I've been working with Power Query for a bit to process some data and I was impressed at how flexible the framework is. Currently, I am looking to replicate a conditional column step in Pandas as I would like to include it in an automated data cleaning script pipeline.
In this case, Power Query creates a new column called acc_col, looks at each column in the dataset (Tags.1, Tags.2, etc) and if the string in that column matches the beginning of the value (Acceleration-) then it outputs that value into the new column, else if no match is found it outputs Unknown Acc. This is how it looks from the Editor
#"Added Conditional Column" = Table.AddColumn(#"Replaced Value", "acc_col", each if Text.StartsWith([Tags.1], "Acceleration-") then [Tags.1] else if Text.StartsWith([Tags.2], "Acceleration-") then [Tags.2] else if Text.StartsWith([Tags.3], "Acceleration-") then [Tags.3] else if Text.StartsWith([Tags.4], "Acceleration-") then [Tags.4] else if Text.StartsWith([Tags.5], "Acceleration-") then [Tags.5] else "Unknown Acc")
I have tried some things with Pandas but my knowledge is a little bit limited. I managed to read one of the Tag columns using the following
Tags0 | Tags1 | Tags2 |
---|---|---|
Alumni-2017,Acceleration-2016 | None | None |
Alumni | Acceleration-2017 | None |
Acceleration-2015 | None | None |
Alumni-2017 | Acceleration-2015 | None |
Alumni-2017 | Acceleration-2014 | None |
df['acc_col'] = df['Tags0'].where(df['Tags0'].str.contains('Acceleration', na=False), )
Tags0 | Tags1 | Tags2 | acc_col |
---|---|---|---|
Alumni-2017,Acceleration-2016 | None | None | Acceleration-2016 |
Alumni | Acceleration-2017 | None | None |
Acceleration-2015 | None | None | Acceleration-2015 |
Alumni-2017 | Acceleration-2015 | None | None |
Alumni-2017 | Acceleration-2014 | None | None |
I see that the output took all those that contained the keyword but if I wish to do the same with the other columns it overwrites the previous results. I need them all to be on the same column as it reads through one by one.
df['acc_col'] = df['Tags1'].where(df['Tags1'].str.contains('Acceleration', na=False), )

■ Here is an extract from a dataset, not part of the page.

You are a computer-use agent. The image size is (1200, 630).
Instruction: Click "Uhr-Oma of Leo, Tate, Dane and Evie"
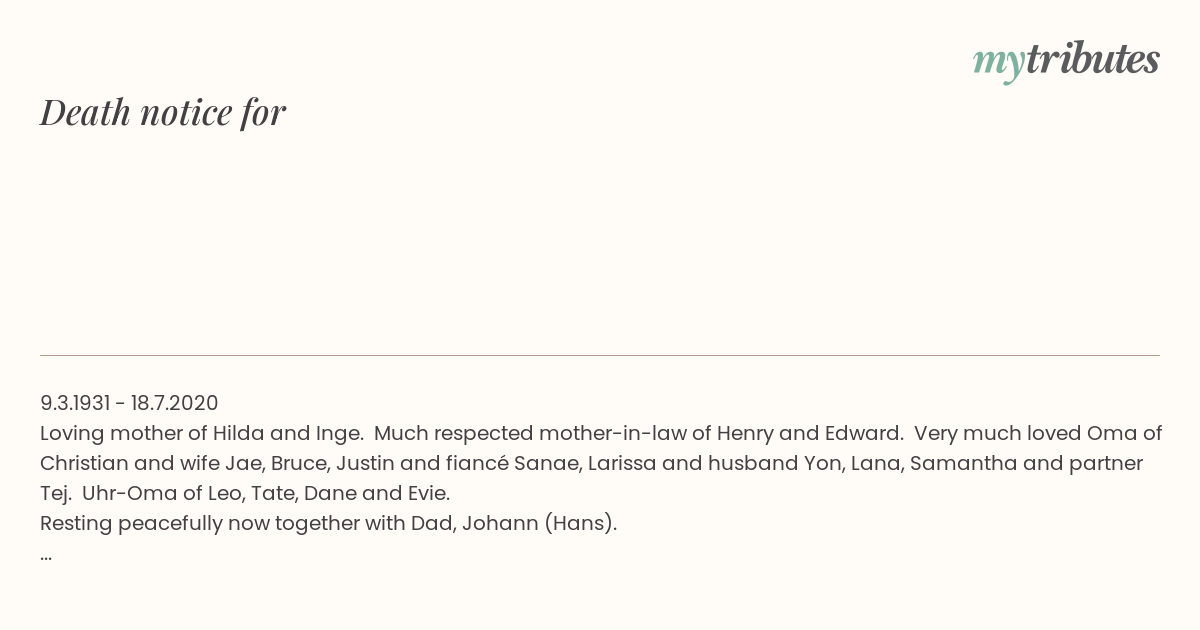point(266,493)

Tags0 | Tags1 | Tags2 | acc_col |
---|---|---|---|
Alumni-2017,Acceleration-2016 | None | None | None |
Alumni | Acceleration-2017 | None | Acceleration-2017 |
Acceleration-2015 | None | None | None |
Alumni-2017 | Acceleration-2015 | None | Acceleration-2015 |
Alumni-2017 | Acceleration-2014 | None | Acceleration-2014 |
I feel like I'm close but I just need a bit more assistance.